Ha ha ha. Oh me.
After four weeks in the surgical intensive care unit (SICU) I can honestly say I have learned one thing -- well two if you count the standard post-operative care for a middle aged man after a coronary artery bypass graft. I have learned that I would have made a terrible anesthesiologist. What was I thinking? Mesmerized by the glamor and allure? Hypnotized by a well put together and adequately managed clinical elective? I would have hated my life. I would have been filthy stinking rich, but, dang, anesthesiology is not my cup of tea. In as much as anesthesia is a cup of tea anyway. Fourth year has also made me very confident that I dislike surgery and radiology as well, and in that sense fourth year has served me well, but those are boring topics for another boring post. In summary, I love infectious disease. Hurray for bacteria and their organelle possessing brethren: fungi and parasites. You all delight me.

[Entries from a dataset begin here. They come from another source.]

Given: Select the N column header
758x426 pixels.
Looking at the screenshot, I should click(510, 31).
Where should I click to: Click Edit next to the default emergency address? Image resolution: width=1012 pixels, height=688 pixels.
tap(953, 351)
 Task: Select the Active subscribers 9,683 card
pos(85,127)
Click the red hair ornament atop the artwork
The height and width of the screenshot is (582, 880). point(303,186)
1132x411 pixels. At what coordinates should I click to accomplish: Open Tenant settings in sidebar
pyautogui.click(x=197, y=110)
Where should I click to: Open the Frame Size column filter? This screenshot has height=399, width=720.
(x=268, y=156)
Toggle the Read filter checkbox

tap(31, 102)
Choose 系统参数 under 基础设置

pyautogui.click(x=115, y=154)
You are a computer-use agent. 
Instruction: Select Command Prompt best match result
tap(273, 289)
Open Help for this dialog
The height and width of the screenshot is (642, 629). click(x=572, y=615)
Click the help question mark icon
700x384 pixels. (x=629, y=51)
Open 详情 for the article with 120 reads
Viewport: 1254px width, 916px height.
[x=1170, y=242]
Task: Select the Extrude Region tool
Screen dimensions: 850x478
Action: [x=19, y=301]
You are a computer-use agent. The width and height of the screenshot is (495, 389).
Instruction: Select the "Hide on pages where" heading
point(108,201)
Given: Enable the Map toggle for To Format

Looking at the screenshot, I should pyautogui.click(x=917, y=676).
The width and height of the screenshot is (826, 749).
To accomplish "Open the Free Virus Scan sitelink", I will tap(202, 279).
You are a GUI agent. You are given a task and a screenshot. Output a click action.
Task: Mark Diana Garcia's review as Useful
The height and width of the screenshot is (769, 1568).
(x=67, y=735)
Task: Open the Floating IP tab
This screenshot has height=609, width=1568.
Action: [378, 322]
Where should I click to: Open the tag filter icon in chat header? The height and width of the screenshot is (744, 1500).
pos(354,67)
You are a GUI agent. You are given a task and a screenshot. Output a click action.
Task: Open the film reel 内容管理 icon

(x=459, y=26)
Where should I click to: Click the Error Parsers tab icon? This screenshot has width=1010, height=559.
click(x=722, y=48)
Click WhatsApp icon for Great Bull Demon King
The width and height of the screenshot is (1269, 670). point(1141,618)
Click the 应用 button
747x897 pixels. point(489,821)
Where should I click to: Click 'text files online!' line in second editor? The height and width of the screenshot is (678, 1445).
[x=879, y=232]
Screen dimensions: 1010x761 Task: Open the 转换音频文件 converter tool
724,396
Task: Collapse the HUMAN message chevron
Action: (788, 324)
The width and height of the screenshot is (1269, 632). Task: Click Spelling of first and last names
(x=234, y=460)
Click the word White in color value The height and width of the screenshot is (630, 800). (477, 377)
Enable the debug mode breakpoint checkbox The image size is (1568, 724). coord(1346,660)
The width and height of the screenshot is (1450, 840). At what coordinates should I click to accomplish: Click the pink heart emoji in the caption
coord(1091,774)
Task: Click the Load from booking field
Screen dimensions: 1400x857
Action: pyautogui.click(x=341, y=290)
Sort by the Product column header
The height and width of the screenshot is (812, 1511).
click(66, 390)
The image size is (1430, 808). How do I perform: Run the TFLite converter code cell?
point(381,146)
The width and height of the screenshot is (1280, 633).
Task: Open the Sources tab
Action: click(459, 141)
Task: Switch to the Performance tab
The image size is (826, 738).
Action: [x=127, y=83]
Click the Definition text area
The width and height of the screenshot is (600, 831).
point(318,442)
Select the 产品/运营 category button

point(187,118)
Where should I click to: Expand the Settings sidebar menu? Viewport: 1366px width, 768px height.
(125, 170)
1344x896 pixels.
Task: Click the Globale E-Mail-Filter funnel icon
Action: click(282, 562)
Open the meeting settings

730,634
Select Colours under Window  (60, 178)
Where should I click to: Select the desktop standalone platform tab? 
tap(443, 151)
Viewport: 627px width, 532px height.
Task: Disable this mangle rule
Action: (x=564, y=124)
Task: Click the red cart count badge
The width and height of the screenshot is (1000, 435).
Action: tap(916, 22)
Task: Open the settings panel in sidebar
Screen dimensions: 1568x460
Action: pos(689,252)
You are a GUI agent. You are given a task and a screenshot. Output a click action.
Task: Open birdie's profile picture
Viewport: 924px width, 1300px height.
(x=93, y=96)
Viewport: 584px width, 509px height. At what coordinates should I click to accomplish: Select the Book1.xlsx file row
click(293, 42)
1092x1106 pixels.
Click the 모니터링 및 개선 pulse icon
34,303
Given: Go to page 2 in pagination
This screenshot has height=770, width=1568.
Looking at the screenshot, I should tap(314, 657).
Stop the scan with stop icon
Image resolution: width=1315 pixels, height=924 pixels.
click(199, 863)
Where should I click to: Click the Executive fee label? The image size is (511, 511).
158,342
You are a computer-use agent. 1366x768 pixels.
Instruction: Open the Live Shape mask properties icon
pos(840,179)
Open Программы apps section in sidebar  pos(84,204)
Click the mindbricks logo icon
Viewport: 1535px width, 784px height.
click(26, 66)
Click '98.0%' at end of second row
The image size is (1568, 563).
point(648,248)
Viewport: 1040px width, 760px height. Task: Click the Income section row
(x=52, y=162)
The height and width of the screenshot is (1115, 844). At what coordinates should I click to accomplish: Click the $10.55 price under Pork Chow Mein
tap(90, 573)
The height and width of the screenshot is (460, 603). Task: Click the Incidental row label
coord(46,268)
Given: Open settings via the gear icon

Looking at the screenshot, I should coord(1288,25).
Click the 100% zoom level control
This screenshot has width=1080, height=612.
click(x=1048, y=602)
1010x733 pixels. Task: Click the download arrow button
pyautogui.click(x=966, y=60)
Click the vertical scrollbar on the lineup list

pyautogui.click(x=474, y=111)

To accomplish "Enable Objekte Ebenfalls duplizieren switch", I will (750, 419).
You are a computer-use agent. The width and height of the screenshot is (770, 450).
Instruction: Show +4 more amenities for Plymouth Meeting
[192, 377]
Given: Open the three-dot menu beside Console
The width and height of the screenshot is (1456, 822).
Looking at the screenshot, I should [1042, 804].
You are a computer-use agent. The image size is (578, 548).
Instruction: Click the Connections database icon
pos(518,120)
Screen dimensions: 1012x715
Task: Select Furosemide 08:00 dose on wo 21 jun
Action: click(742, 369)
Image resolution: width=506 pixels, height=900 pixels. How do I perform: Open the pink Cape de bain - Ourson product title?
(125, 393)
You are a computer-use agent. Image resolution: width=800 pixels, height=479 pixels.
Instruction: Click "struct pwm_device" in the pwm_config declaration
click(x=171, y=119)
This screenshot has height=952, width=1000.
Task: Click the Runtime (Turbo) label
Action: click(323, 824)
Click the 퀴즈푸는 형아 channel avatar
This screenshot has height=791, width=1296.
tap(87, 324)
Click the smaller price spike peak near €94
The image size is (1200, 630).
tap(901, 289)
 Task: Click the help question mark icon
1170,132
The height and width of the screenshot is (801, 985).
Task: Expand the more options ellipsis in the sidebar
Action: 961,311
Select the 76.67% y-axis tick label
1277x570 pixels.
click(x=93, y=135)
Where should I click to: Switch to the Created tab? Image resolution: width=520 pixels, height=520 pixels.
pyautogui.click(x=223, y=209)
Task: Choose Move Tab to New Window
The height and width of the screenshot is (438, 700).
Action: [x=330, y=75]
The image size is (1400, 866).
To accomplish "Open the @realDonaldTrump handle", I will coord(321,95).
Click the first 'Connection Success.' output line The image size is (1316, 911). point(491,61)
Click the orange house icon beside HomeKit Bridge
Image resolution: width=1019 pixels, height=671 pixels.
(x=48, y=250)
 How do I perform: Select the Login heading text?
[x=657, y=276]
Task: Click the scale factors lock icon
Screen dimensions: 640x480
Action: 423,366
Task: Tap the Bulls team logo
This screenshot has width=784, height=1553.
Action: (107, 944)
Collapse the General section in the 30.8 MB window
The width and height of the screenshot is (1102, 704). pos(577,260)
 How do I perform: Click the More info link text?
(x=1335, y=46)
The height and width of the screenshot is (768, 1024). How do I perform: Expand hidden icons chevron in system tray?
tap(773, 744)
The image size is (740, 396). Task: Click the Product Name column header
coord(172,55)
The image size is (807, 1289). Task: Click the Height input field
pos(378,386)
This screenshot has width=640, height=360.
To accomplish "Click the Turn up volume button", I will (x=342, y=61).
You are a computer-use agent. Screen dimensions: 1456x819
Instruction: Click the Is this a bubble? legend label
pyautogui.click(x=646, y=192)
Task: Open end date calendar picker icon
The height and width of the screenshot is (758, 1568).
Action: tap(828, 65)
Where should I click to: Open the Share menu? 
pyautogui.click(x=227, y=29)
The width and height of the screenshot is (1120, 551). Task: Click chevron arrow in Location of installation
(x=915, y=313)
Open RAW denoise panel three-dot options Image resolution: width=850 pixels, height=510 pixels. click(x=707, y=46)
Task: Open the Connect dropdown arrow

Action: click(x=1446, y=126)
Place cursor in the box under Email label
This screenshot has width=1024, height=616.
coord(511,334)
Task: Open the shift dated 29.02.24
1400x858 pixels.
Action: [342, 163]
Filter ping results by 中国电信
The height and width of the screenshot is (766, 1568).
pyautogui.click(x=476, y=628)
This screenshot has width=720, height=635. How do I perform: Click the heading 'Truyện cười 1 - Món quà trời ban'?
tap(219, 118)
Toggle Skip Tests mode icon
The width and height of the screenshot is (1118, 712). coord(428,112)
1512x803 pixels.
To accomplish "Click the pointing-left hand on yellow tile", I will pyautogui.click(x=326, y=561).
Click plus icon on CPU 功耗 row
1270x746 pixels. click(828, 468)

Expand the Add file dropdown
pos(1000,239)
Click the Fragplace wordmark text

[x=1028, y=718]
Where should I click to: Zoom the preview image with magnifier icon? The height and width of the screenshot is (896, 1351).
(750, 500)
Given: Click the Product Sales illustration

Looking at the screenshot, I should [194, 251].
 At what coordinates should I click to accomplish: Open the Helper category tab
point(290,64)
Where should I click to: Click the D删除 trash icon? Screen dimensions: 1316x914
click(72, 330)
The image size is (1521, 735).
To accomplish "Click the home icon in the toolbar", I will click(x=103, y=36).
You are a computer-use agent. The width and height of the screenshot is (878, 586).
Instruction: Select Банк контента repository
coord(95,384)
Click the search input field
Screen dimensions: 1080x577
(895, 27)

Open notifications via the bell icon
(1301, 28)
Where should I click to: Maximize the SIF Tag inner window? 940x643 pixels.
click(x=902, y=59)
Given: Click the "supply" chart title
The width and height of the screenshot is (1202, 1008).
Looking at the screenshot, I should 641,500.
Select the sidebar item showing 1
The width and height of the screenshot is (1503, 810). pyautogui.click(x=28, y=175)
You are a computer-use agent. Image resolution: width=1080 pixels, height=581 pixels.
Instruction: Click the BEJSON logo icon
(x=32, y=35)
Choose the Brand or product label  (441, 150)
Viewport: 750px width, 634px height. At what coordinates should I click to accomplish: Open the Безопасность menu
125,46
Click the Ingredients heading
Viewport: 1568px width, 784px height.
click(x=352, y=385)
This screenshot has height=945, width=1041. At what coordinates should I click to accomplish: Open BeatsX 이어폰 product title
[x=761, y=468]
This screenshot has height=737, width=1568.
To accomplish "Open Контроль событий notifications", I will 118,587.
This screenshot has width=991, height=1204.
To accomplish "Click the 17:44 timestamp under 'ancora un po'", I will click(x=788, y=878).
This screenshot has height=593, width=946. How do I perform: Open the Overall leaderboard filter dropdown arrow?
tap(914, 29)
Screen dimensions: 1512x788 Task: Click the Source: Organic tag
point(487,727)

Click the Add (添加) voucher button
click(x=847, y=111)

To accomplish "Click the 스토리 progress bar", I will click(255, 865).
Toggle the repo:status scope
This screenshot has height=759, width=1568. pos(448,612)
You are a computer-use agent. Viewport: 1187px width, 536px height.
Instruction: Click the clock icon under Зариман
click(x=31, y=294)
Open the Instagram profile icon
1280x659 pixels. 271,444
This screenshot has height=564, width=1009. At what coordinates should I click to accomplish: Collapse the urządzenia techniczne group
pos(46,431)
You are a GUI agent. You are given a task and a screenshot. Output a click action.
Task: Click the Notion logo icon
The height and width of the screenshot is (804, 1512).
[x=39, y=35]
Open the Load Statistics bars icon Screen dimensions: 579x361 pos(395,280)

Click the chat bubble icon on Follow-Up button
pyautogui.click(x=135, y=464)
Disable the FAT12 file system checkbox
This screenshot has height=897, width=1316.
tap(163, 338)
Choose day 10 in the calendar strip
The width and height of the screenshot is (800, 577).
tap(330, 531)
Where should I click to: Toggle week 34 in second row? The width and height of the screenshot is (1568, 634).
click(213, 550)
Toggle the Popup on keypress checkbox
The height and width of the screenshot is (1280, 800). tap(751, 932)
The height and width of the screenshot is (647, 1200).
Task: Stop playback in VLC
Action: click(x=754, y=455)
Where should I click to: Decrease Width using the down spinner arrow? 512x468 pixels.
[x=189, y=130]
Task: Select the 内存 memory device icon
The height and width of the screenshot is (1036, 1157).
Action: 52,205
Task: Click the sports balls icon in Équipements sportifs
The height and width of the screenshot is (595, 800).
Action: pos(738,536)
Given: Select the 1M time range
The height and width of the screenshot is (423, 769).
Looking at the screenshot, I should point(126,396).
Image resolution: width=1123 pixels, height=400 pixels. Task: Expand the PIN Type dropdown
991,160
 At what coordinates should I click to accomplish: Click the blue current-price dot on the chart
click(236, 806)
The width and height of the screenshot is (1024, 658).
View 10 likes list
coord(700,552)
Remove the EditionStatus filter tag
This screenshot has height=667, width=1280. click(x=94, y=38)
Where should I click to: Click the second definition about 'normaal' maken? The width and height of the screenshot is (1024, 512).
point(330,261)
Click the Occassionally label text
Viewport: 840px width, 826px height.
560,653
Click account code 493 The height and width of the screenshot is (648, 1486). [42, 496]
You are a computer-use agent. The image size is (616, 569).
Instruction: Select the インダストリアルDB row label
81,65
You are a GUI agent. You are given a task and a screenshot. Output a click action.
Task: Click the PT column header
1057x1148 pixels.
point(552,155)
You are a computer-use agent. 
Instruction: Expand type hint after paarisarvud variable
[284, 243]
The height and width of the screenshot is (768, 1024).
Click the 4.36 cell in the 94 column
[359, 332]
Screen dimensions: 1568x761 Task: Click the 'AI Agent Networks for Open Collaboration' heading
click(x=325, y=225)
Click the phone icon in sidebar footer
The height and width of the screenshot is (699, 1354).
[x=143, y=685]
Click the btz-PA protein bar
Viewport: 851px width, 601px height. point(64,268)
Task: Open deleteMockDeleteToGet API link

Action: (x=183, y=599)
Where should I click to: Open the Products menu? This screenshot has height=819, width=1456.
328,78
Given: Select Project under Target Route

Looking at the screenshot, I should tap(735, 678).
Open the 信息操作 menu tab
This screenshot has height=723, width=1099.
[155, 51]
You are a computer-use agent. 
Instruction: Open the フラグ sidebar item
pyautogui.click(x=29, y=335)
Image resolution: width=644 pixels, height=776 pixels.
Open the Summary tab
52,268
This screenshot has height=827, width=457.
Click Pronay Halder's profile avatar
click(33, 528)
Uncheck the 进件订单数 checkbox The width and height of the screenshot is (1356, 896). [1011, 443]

My deeply felt romantic feelings for such things aside, it turns out there aren't many interesting stories that result from 28 days of recording patient vitals onto sheets of individual sheets of paper every day. Not much that could or should be shared at least. What was interesting, however, had nothing to do with the SICU, but due to the fact that I was working with the anesthesiology team as at the VA the anesthesiology team is also the Code Blue team.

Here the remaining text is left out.